Termites were found inside a home eating a window frame during a routine termite inspection. The homeowner making the discovery had opened the frame up to see the extent of the damage and made quite a mess. When he contacted us, there were no live termites to be seen for identification but the photo he sent showed it was definitely termite damage. I phoned and asked some questions and gave advice as follows:
The Advice given to help with the termite problem
As they had been eating the solid timber, they would have been from one of the three “suspect” serious termites: Coptos, Schedos or Nasutes. On questioning, there were no mounds around the house and none in the district that he knew of. (He knew what termite mounds looked like in the ground and also those up in tree branches).

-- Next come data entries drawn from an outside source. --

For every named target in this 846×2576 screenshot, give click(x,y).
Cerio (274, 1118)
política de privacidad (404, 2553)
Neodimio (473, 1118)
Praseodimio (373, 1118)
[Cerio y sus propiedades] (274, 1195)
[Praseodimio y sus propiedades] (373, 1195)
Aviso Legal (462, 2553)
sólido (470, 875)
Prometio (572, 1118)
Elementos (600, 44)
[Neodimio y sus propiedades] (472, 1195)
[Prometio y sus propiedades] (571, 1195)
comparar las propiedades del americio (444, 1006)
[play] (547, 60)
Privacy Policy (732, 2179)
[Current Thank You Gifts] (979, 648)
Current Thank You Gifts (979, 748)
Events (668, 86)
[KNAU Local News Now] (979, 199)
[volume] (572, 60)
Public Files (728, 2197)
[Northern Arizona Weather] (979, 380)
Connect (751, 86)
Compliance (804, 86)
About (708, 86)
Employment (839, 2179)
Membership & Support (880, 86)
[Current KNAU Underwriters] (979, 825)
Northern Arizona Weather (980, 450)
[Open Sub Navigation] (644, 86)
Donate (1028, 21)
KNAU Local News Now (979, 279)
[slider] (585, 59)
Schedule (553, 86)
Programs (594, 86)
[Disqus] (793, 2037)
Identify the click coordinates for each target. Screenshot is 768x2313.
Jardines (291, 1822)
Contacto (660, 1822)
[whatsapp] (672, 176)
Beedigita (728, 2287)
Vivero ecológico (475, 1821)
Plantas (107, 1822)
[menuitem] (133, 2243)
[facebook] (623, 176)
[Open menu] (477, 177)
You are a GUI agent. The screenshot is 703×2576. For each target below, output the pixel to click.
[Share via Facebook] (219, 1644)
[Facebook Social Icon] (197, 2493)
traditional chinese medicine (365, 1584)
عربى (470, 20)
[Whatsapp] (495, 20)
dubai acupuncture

That pretty much eliminated the Nasutes (with the pointy heads) that only build mound nests — leaving Coptos and/or Schedos.
I asked him to check the skirting boards and door frames by tapping with the handle of a screwdriver. I was wondering if there might be an undisturbed area of activity that could be baited. It was probably the only time I’ve heard a homeowner excited to find termites!
He made a small hole about 5mm long in the hollow doorframe of the same room and some soldiers’ heads popped out with a milky secretion showing between two black ’fangs” as he described them (really mandibles). I told him to put a little piece of duct tape over the hole and advised to give up gardening or landscaping for the next few months. He ordered our bait and I promised that his house would not fall down before it arrived a week later. In the meantime he should finish the tapping for termites to see if there were other places that could be used for baiting; the more places baited, the sooner a lethal dose would get back to the nest wherever it was.
I asked if there were any trees about 400-500mm diameter nearby that may be hollow. He said there was an old and struggling gum tree about 10 metres away. I told him to check it by drilling it in readiness for pouring in some insecticide when I gave the OK. But not to do it until baiting in the house had been in progress a couple of weeks.
The reason? It was important to get the termites that were in the house to begin taking the bait, then, when they were, the tree could be treated. If a couple of more weeks after dosing the tree, the termites stopped taking the bait, it was probably the nest in the tree was the one attacking the house.
Why wait? It is important to give the house-eating termites a good reason to remain in the treatable area.
A couple of days later he sent through a photo of a termite soldier: Copto! At least they weren’t Schedos which eat more bait and take longer to kill off.
The Result that ended the termite problem
When the Bait arrived, he phoned to say he’d found termites in another window frame in an adjoining room to the first so he would be baiting at two sites. He had drilled the tree but not found any termites in it. While I held on, I asked him to check the hole he’d drilled in the tree and yes, it had been filled in. As only termites were going to fill the hole, I told him they would be active and he should wait the two weeks before dosing it.
A month later, he phoned to say he’d reopened the hole, dosed the tree with bifenthrin solution and two weeks later, there were no more termites eating bait in the house. I suggested that he wait another two weeks before repairing the frames just in case they were having a ’holiday’ because it was too hot.
This was a great result and yet another successful termite treatment we were able to help with.